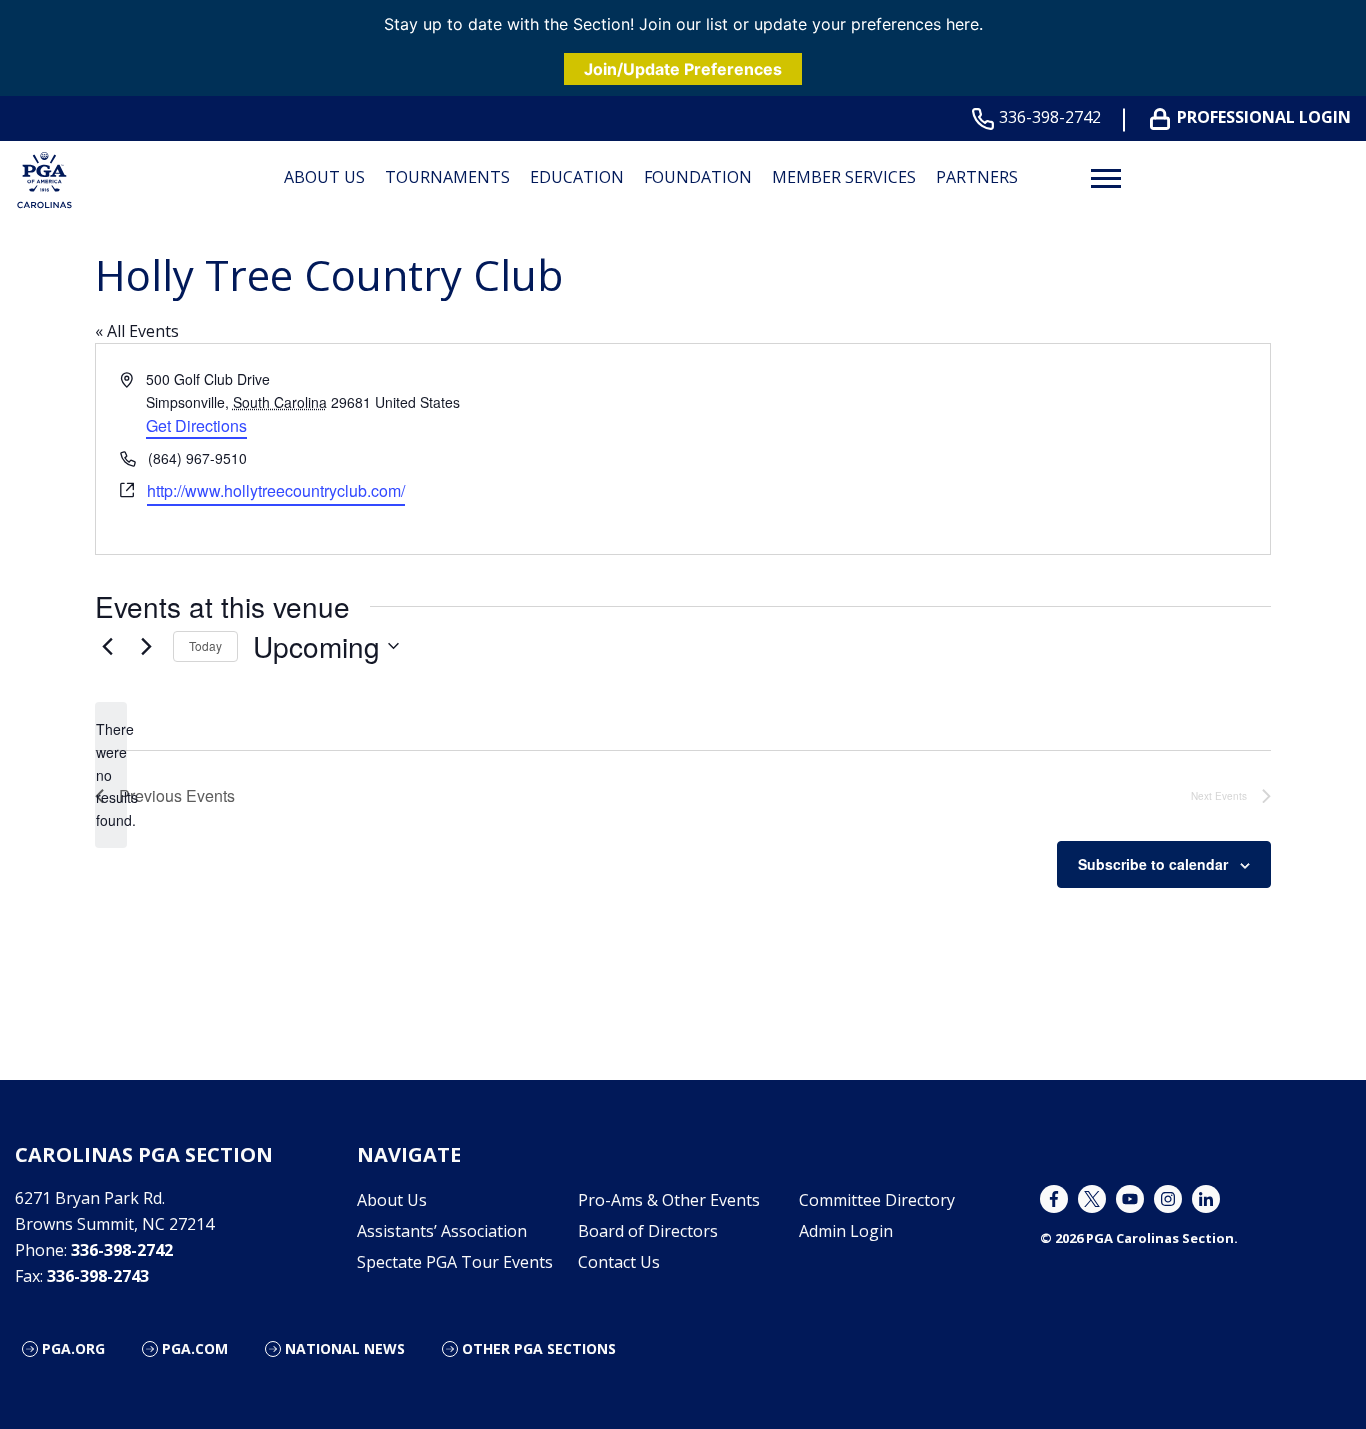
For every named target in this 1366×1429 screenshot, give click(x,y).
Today (205, 645)
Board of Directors (648, 1231)
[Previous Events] (107, 646)
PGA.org (73, 1348)
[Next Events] (146, 646)
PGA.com (195, 1348)
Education (577, 177)
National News (345, 1348)
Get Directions (196, 425)
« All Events (137, 331)
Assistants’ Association (442, 1231)
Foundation (698, 177)
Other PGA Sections (539, 1348)
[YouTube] (1130, 1199)
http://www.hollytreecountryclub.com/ (276, 490)
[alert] (111, 774)
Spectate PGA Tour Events (455, 1262)
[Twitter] (1092, 1199)
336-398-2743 (98, 1276)
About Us (324, 177)
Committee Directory (877, 1200)
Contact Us (619, 1262)
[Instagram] (1168, 1199)
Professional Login (1264, 117)
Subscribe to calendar (1153, 864)
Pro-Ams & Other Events (669, 1200)
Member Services (844, 177)
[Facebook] (1054, 1199)
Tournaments (447, 177)
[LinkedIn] (1206, 1199)
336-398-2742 (1050, 117)
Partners (977, 177)
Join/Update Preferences (683, 69)
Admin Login (846, 1231)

****************************************

**ACTION ITEM**
Every line that holds the word "Events" should be copied from the listing.

**TASK OUTPUT**
[Previous Events] (107, 646)
[Next Events] (146, 646)
« All Events (137, 331)
Spectate PGA Tour Events (455, 1262)
Pro-Ams & Other Events (669, 1200)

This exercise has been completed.